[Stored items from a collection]
# # # #

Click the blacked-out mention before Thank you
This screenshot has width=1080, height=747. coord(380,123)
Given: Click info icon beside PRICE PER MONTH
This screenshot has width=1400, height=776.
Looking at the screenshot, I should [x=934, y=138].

# # # #

-- What is needed --
Retype each line above, keeping every character.

-- Task response --
Click the blacked-out mention before Thank you
This screenshot has width=1080, height=747. coord(380,123)
Given: Click info icon beside PRICE PER MONTH
This screenshot has width=1400, height=776.
Looking at the screenshot, I should [x=934, y=138].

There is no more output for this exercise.